Ral slammed the emergency bulkhead. No hesitation. No panic. The breach cut them off from three kilometers of the lower shaft. Six hours of data lost. One worker—Karell Ninn, age 34, no kin on-record—was in that shaft. He hadn't triggered his recall beacon.
They stood by the door for a moment longer, listening. Not because they expected to hear anything. It was just something humans did.
Doros marked the incident on his datapad. "Move to alternate grid."
No one asked about Karell. There was no vigil. No screams. They logged the death in the console with the same level of intensity used to log power usage. But each of them would remember him—in the way that Polis Massans remembered: by continuing the work he left behind.
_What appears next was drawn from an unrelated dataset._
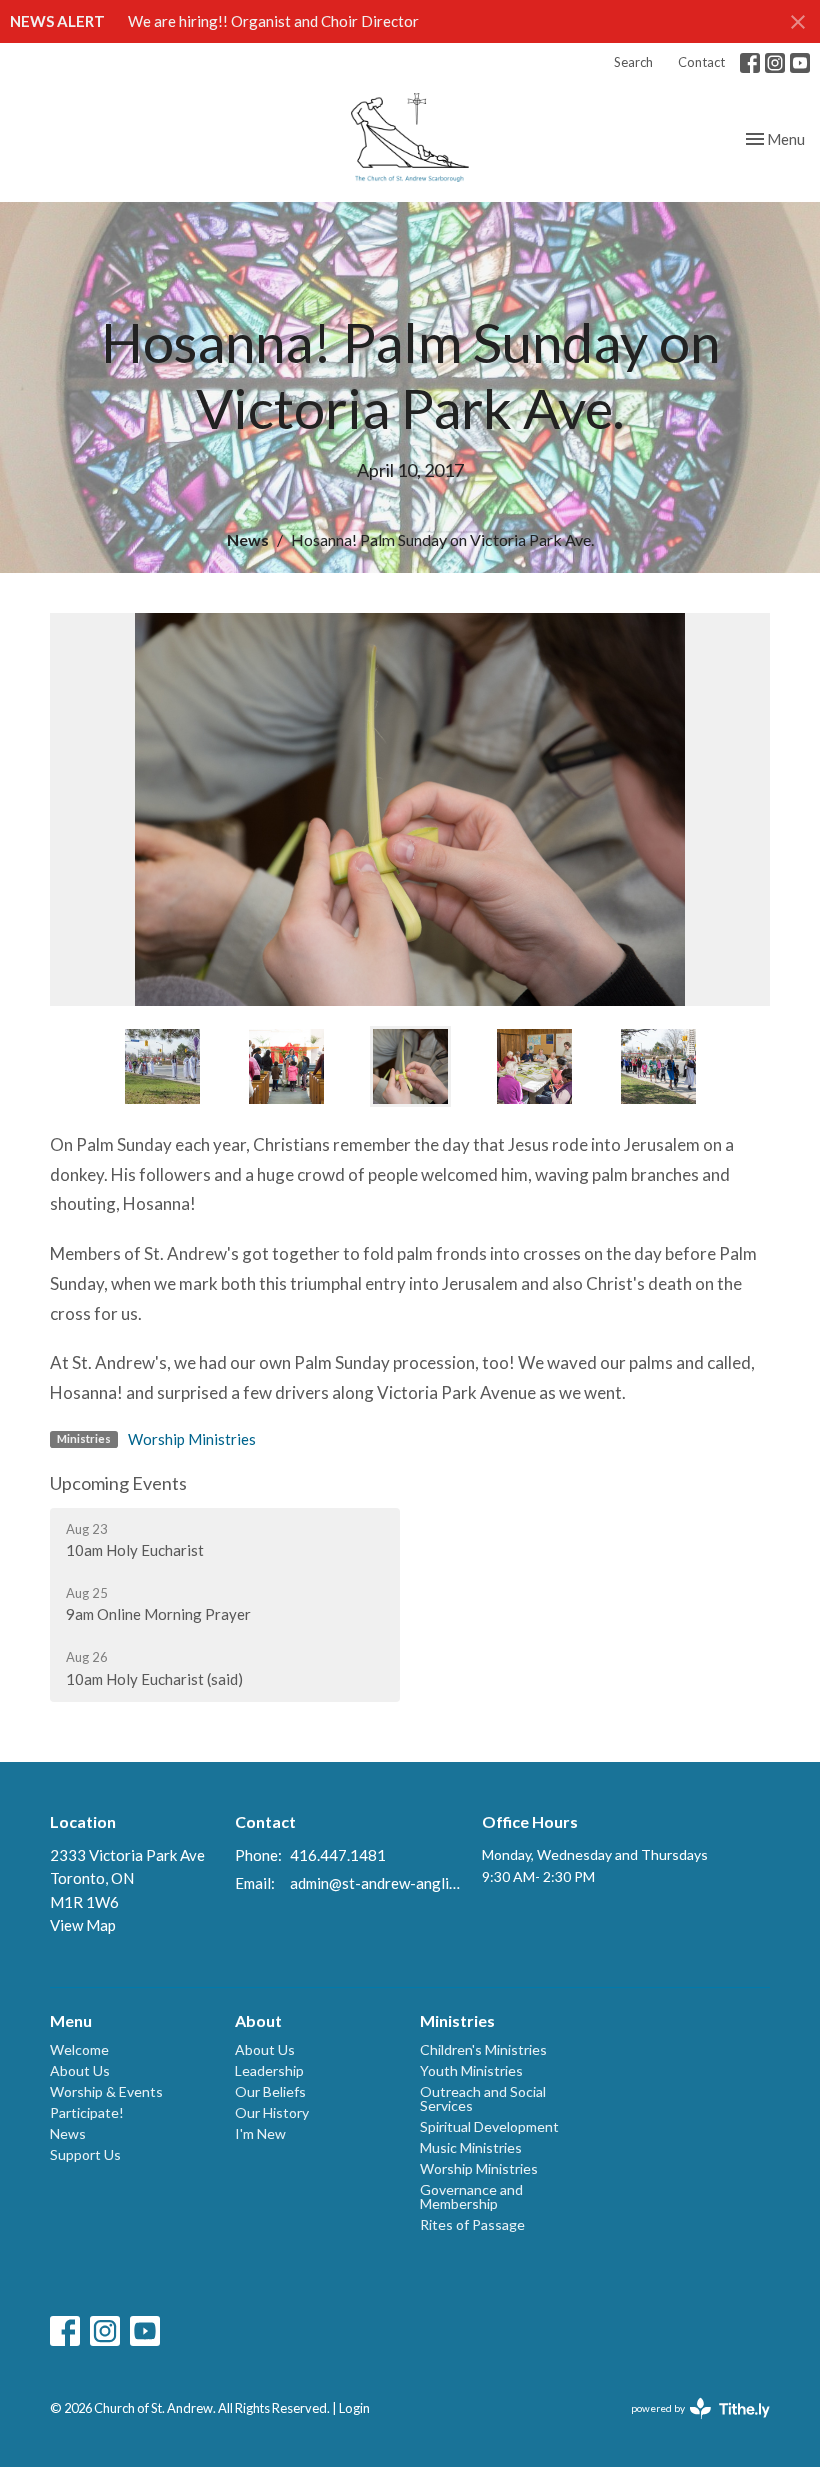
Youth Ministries (471, 2070)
By 0700, they were inside the new grid, extracting doonite veins from the wall with silent efficiency. The drills buzzed softly, drowning out the sound of wind between cracked seams. Myrren readjusted a support beam. Ral muttered to himself about a voltage variance. Doros logged his third stress fracture this month.
They took a break at 1100. Not because they were tired—tired was irrelevant—but because the system required it. Standard ten-minute pause. Nutrient rations. Hydration packets.
They didn't sit together. They never did. Each found a place to lean, to exist alone. Solitude wasn't loneliness here—it was preservation. Emotional distance was just another form of pressure sealing, just another barrier that kept the void out.
Doros looked at a crack in the far wall. Probably harmless. Maybe not. He logged it anyway.
"Think he screamed?" Myrren asked quietly. Her voice barely broke the hum of the tunnel.
"Does it matter?" Ral replied. He wasn't cruel. Just Polis Massan.
Myrren didn't answer. Neither did Doros. The silence that followed wasn't uncomfortable.
Work resumed. The day passed in hours, but time had little meaning. Only quotas and safety margins counted. They cleared the grid by 1600. Ten containers of refined doonite. Six drill-heads worn down. One confirmed fatality. Two probable faults in adjacent tunnels flagged for review. The system ticked on.
As the shift ended, Doros returned to the dome. The showers were communal, but most used them one at a time. The recycled water came out lukewarm, mineral-heavy, never quite clean. He scrubbed until his skin burned, then dried off with the same towel he'd used for the past three months.
In his quarters, he opened his pad. Not to check messages—there never were any—but to reread a short document he'd copied years ago. A treatise on entropy by a long-dead philosopher. It ended with a line he knew by heart:
"The purpose of systems is not to endure, but to delay collapse as long as possible."
He didn't know why it comforted him.
In the next room, Myrren was building something. A mechanical beetle, maybe. It twitched its legs when she wasn't looking.
Across the dome, someone played a recording of static over old orchestral files, letting the signal degradation make its own composition.
Outside, the stars burned in silence. No one celebrated the end of the shift. There were no congratulations. Just the slow, steady hum of life-support and the low glow of dome lights against asteroid rock. The dome didn't fail today. That was enough.
Tomorrow, they would do it again.
Because hope wasn't a concept on Polis Massa.
Only function. Only duty. Only survival.